▶ [Material for the task]:
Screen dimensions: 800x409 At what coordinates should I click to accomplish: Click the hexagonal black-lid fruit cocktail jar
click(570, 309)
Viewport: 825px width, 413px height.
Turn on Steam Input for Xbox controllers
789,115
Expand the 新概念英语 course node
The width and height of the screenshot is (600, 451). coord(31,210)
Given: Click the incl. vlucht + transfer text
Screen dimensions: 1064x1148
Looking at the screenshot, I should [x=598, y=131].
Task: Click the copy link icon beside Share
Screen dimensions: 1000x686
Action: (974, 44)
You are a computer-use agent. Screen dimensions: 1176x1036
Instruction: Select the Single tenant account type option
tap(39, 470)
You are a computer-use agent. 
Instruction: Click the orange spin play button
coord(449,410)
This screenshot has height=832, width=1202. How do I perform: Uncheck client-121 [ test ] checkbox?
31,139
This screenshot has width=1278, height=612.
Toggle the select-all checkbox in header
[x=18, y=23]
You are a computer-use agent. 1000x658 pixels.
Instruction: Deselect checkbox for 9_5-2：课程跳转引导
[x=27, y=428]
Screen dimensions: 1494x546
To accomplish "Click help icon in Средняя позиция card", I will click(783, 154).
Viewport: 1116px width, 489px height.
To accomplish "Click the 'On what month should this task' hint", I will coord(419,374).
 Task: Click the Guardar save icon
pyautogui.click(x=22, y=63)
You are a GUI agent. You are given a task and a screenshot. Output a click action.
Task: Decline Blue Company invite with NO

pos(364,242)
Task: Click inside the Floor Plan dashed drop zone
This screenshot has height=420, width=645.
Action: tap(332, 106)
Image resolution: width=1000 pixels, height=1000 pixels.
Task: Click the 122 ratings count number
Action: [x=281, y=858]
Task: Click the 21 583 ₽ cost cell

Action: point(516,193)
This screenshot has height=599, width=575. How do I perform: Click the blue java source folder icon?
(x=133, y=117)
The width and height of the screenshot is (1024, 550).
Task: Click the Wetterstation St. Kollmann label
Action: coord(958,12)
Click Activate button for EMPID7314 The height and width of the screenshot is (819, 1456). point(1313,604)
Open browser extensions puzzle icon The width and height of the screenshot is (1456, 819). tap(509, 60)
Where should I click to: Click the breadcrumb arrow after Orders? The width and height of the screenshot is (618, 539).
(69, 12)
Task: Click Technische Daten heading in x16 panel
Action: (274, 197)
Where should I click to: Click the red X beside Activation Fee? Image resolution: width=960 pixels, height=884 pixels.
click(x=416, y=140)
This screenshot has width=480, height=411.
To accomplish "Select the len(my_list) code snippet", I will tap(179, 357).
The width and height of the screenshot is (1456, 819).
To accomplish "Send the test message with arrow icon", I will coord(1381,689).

▶ [Written exercise]:
Return the records above verbatim, from the start of the records through the line containing "[x=18, y=23]", both ends included.

▶ [Response]:
Screen dimensions: 800x409 At what coordinates should I click to accomplish: Click the hexagonal black-lid fruit cocktail jar
click(570, 309)
Viewport: 825px width, 413px height.
Turn on Steam Input for Xbox controllers
789,115
Expand the 新概念英语 course node
The width and height of the screenshot is (600, 451). coord(31,210)
Given: Click the incl. vlucht + transfer text
Screen dimensions: 1064x1148
Looking at the screenshot, I should [x=598, y=131].
Task: Click the copy link icon beside Share
Screen dimensions: 1000x686
Action: (974, 44)
You are a computer-use agent. Screen dimensions: 1176x1036
Instruction: Select the Single tenant account type option
tap(39, 470)
You are a computer-use agent. 
Instruction: Click the orange spin play button
coord(449,410)
This screenshot has height=832, width=1202. How do I perform: Uncheck client-121 [ test ] checkbox?
31,139
This screenshot has width=1278, height=612.
Toggle the select-all checkbox in header
[x=18, y=23]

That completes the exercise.